[Records of locating words and elements]
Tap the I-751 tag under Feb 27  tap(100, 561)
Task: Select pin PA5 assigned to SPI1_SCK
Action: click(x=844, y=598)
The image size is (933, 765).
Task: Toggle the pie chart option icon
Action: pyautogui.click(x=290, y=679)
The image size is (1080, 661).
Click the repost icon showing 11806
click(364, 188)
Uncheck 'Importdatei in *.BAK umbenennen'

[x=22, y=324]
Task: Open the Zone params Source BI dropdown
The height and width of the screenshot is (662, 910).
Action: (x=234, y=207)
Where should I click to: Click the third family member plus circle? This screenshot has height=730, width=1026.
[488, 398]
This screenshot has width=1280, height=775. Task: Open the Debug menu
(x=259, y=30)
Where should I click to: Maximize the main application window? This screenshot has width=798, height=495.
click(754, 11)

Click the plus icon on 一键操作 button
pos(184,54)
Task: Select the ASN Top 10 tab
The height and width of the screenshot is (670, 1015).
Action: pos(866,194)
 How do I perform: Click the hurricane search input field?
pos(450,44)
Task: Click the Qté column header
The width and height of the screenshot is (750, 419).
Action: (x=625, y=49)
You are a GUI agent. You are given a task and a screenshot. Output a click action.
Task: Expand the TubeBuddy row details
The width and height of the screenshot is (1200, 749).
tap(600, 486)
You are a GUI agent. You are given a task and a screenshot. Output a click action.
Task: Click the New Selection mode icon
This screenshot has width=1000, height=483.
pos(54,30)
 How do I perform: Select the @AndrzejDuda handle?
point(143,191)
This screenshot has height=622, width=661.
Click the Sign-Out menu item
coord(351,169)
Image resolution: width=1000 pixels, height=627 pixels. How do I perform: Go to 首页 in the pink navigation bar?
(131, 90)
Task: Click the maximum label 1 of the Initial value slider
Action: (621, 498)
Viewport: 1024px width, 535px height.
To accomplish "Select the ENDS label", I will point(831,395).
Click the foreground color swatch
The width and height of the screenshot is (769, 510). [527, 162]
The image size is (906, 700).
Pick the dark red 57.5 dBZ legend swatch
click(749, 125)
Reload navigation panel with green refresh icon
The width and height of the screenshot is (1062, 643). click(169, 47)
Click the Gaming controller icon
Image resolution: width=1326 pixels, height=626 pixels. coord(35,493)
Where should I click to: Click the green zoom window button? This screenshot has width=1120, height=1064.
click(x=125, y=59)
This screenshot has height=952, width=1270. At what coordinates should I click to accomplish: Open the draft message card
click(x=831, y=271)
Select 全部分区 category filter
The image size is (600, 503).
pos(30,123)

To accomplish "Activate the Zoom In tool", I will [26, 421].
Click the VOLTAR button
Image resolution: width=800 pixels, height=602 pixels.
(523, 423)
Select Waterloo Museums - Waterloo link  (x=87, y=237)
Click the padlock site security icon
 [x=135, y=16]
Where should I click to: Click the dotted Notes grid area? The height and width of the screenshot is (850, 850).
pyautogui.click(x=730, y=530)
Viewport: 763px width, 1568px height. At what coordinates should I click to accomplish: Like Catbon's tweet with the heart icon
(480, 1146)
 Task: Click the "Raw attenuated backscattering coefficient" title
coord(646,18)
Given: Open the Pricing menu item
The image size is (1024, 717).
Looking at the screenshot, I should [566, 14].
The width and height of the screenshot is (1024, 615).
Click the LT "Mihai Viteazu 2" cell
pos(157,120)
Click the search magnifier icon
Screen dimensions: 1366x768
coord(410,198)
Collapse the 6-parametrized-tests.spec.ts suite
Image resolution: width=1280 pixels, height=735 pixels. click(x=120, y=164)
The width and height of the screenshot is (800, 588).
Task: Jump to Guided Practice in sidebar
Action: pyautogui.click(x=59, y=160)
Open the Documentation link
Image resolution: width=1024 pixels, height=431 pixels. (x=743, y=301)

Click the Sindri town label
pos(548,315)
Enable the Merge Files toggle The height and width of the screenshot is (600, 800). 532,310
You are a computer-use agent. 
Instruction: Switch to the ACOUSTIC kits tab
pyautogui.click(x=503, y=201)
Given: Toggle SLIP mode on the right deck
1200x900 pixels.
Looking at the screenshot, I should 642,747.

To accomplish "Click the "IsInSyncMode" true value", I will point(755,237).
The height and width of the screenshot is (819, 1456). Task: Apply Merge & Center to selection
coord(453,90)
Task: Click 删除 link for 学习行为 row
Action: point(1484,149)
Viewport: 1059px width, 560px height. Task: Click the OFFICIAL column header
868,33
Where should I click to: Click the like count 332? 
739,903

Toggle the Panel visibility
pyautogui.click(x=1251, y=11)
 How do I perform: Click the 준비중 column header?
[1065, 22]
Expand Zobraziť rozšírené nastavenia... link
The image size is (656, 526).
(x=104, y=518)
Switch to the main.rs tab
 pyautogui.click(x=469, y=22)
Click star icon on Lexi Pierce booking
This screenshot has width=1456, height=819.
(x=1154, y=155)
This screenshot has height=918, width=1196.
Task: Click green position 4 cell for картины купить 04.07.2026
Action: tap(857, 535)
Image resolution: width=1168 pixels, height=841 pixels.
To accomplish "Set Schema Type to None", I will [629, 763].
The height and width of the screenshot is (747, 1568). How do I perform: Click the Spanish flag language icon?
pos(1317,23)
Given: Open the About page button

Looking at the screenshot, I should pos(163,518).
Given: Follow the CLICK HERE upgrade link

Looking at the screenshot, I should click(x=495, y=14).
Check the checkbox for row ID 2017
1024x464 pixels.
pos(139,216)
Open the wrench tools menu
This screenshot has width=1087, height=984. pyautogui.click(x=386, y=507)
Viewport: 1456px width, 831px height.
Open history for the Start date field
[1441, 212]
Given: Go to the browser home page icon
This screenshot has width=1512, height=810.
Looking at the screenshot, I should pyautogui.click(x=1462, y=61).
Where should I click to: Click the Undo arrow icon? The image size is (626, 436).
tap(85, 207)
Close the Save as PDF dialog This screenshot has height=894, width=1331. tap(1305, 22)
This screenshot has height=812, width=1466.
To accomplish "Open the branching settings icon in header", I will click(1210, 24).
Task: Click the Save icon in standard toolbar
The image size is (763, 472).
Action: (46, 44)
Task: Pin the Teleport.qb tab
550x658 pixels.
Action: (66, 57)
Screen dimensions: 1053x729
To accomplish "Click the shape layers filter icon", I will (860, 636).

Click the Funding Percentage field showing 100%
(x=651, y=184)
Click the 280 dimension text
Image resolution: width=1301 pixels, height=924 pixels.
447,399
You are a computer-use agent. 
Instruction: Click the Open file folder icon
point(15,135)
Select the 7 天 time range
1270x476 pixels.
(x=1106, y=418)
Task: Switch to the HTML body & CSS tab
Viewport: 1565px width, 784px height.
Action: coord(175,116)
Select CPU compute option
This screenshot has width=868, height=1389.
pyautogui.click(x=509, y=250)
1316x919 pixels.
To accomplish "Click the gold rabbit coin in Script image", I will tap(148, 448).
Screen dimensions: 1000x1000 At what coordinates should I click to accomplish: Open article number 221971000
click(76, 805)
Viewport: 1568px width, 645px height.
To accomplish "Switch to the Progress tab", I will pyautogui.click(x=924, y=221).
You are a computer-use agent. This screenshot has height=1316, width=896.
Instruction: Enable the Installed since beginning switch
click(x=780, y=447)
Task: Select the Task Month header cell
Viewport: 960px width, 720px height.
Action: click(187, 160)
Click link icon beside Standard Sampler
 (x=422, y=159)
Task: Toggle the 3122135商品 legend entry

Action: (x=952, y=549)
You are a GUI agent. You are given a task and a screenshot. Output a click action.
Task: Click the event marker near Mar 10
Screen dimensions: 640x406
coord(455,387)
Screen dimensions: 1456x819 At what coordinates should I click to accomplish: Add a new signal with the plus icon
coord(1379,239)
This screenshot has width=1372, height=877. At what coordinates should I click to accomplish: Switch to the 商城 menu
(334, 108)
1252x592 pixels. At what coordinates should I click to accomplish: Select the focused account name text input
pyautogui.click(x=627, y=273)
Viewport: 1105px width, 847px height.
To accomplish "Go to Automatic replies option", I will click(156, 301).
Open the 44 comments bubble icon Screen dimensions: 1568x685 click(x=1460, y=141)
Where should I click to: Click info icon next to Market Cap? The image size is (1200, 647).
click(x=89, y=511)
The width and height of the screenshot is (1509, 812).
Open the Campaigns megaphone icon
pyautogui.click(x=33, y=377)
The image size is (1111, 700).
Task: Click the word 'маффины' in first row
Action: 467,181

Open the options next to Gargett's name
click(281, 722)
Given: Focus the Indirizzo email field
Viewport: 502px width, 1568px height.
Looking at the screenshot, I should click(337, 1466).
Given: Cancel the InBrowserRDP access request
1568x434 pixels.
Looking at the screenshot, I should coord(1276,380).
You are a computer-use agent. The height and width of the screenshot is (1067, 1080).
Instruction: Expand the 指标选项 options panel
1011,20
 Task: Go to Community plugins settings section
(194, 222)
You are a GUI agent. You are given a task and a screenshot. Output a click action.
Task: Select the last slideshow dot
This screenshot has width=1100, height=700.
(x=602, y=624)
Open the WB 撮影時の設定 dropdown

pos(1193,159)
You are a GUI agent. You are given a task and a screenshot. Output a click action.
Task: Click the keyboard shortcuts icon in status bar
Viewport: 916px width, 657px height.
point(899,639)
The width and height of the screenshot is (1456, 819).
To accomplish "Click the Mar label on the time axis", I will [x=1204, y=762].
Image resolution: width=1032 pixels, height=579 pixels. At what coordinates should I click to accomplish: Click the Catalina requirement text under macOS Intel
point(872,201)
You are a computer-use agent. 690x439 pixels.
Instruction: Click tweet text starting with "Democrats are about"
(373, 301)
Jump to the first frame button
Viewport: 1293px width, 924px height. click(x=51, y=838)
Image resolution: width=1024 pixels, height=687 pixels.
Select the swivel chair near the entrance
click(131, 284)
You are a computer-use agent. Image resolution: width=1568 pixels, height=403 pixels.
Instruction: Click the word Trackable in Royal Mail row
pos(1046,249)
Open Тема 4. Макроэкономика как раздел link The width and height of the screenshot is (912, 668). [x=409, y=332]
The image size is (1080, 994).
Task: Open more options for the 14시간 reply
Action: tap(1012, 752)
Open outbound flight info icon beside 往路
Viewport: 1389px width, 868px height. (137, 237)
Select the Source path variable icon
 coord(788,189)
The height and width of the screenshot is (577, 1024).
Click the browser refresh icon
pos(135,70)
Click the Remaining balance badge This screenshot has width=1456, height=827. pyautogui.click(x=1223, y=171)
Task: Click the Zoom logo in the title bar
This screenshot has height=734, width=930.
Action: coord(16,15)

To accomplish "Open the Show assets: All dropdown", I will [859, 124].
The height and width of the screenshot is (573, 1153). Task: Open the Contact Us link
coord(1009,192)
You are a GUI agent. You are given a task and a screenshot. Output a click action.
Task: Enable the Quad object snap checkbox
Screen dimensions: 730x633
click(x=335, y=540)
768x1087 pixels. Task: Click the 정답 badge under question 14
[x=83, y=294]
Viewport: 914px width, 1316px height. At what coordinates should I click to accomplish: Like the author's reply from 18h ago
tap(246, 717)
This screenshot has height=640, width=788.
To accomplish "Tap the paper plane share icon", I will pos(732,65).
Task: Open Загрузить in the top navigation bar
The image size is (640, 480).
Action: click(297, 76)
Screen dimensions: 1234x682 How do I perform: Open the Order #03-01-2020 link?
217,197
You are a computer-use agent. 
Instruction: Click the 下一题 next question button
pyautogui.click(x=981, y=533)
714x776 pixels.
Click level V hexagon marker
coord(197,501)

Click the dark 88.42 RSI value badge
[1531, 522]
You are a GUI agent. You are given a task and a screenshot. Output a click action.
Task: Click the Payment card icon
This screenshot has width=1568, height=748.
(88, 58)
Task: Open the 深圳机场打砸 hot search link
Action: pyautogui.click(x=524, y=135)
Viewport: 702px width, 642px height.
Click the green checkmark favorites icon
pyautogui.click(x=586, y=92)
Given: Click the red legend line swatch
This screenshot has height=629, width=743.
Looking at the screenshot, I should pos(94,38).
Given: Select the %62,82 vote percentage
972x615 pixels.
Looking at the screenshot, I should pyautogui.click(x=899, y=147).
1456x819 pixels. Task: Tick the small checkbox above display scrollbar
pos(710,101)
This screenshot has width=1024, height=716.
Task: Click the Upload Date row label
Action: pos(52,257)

WHAT IS REQUIRED => List every line of the records above that contains the word "name".

CORRECT OUTPUT =>
1252x592 pixels. At what coordinates should I click to accomplish: Select the focused account name text input
Open the options next to Gargett's name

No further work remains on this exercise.